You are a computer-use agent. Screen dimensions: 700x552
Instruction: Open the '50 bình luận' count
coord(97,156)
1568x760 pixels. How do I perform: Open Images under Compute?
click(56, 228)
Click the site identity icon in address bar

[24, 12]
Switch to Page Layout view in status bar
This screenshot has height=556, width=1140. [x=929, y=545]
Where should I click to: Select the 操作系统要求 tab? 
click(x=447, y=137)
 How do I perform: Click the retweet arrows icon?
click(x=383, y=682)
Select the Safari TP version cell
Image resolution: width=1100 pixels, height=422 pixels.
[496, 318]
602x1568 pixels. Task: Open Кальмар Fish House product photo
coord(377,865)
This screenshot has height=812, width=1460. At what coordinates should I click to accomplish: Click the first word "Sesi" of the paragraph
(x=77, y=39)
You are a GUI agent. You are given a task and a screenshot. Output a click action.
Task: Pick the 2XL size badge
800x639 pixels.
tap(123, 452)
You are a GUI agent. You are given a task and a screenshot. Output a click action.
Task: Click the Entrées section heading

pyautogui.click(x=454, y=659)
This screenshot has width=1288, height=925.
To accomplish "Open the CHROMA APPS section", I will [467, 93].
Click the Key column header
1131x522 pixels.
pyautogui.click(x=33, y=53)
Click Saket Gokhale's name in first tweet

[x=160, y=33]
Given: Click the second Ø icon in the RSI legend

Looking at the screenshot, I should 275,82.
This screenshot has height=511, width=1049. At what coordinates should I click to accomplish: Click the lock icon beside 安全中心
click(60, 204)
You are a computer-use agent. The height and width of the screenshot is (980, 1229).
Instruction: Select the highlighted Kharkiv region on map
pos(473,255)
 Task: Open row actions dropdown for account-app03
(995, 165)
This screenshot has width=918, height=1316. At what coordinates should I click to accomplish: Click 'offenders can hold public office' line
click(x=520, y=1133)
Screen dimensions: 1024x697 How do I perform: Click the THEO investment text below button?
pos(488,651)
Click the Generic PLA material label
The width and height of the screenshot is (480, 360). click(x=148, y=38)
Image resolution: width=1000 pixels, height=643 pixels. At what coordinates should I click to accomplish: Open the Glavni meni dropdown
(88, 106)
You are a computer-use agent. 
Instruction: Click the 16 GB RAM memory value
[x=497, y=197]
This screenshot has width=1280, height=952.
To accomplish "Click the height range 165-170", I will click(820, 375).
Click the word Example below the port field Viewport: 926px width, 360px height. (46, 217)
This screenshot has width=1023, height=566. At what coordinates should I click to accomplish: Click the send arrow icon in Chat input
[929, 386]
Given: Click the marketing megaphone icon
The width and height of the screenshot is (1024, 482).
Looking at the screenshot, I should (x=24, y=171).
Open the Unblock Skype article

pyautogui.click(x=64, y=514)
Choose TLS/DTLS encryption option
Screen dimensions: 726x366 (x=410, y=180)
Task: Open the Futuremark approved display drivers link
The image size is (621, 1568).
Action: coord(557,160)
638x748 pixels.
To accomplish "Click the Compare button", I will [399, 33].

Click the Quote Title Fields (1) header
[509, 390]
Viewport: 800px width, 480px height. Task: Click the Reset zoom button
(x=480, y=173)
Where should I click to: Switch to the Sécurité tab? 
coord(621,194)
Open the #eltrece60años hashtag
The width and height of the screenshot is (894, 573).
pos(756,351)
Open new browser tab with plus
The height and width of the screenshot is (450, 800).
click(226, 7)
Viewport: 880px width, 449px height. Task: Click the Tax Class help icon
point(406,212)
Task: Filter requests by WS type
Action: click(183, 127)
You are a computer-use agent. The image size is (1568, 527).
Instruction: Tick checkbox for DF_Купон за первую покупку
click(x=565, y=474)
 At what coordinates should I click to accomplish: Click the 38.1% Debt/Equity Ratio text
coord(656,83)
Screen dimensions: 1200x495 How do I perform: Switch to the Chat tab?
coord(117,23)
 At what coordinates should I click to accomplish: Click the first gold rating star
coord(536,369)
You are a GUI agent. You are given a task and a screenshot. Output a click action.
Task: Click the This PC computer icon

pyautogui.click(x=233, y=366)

● **WHAT IS NEEDED**
Set down the listing in full, keeping every word exactly as it is.

● **SOLUTION FOR THIS PROBLEM**
You are a computer-use agent. Screen dimensions: 700x552
Instruction: Open the '50 bình luận' count
coord(97,156)
1568x760 pixels. How do I perform: Open Images under Compute?
click(56, 228)
Click the site identity icon in address bar

[24, 12]
Switch to Page Layout view in status bar
This screenshot has height=556, width=1140. [x=929, y=545]
Where should I click to: Select the 操作系统要求 tab? 
click(x=447, y=137)
 How do I perform: Click the retweet arrows icon?
click(x=383, y=682)
Select the Safari TP version cell
Image resolution: width=1100 pixels, height=422 pixels.
[496, 318]
602x1568 pixels. Task: Open Кальмар Fish House product photo
coord(377,865)
This screenshot has height=812, width=1460. At what coordinates should I click to accomplish: Click the first word "Sesi" of the paragraph
(x=77, y=39)
You are a GUI agent. You are given a task and a screenshot. Output a click action.
Task: Pick the 2XL size badge
800x639 pixels.
tap(123, 452)
You are a GUI agent. You are given a task and a screenshot. Output a click action.
Task: Click the Entrées section heading

pyautogui.click(x=454, y=659)
This screenshot has width=1288, height=925.
To accomplish "Open the CHROMA APPS section", I will [467, 93].
Click the Key column header
1131x522 pixels.
pyautogui.click(x=33, y=53)
Click Saket Gokhale's name in first tweet

[x=160, y=33]
Given: Click the second Ø icon in the RSI legend

Looking at the screenshot, I should 275,82.
This screenshot has height=511, width=1049. At what coordinates should I click to accomplish: Click the lock icon beside 安全中心
click(60, 204)
You are a computer-use agent. The height and width of the screenshot is (980, 1229).
Instruction: Select the highlighted Kharkiv region on map
pos(473,255)
 Task: Open row actions dropdown for account-app03
(995, 165)
This screenshot has width=918, height=1316. At what coordinates should I click to accomplish: Click 'offenders can hold public office' line
click(x=520, y=1133)
Screen dimensions: 1024x697 How do I perform: Click the THEO investment text below button?
pos(488,651)
Click the Generic PLA material label
The width and height of the screenshot is (480, 360). click(x=148, y=38)
Image resolution: width=1000 pixels, height=643 pixels. At what coordinates should I click to accomplish: Open the Glavni meni dropdown
(88, 106)
You are a computer-use agent. 
Instruction: Click the 16 GB RAM memory value
[x=497, y=197]
This screenshot has width=1280, height=952.
To accomplish "Click the height range 165-170", I will click(820, 375).
Click the word Example below the port field Viewport: 926px width, 360px height. (46, 217)
This screenshot has width=1023, height=566. At what coordinates should I click to accomplish: Click the send arrow icon in Chat input
[929, 386]
Given: Click the marketing megaphone icon
The width and height of the screenshot is (1024, 482).
Looking at the screenshot, I should (x=24, y=171).
Open the Unblock Skype article

pyautogui.click(x=64, y=514)
Choose TLS/DTLS encryption option
Screen dimensions: 726x366 (x=410, y=180)
Task: Open the Futuremark approved display drivers link
The image size is (621, 1568).
Action: coord(557,160)
638x748 pixels.
To accomplish "Click the Compare button", I will [399, 33].

Click the Quote Title Fields (1) header
[509, 390]
Viewport: 800px width, 480px height. Task: Click the Reset zoom button
(x=480, y=173)
Where should I click to: Switch to the Sécurité tab? 
coord(621,194)
Open the #eltrece60años hashtag
The width and height of the screenshot is (894, 573).
pos(756,351)
Open new browser tab with plus
The height and width of the screenshot is (450, 800).
click(226, 7)
Viewport: 880px width, 449px height. Task: Click the Tax Class help icon
point(406,212)
Task: Filter requests by WS type
Action: click(183, 127)
You are a computer-use agent. The image size is (1568, 527).
Instruction: Tick checkbox for DF_Купон за первую покупку
click(x=565, y=474)
 At what coordinates should I click to accomplish: Click the 38.1% Debt/Equity Ratio text
coord(656,83)
Screen dimensions: 1200x495 How do I perform: Switch to the Chat tab?
coord(117,23)
 At what coordinates should I click to accomplish: Click the first gold rating star
coord(536,369)
You are a GUI agent. You are given a task and a screenshot. Output a click action.
Task: Click the This PC computer icon

pyautogui.click(x=233, y=366)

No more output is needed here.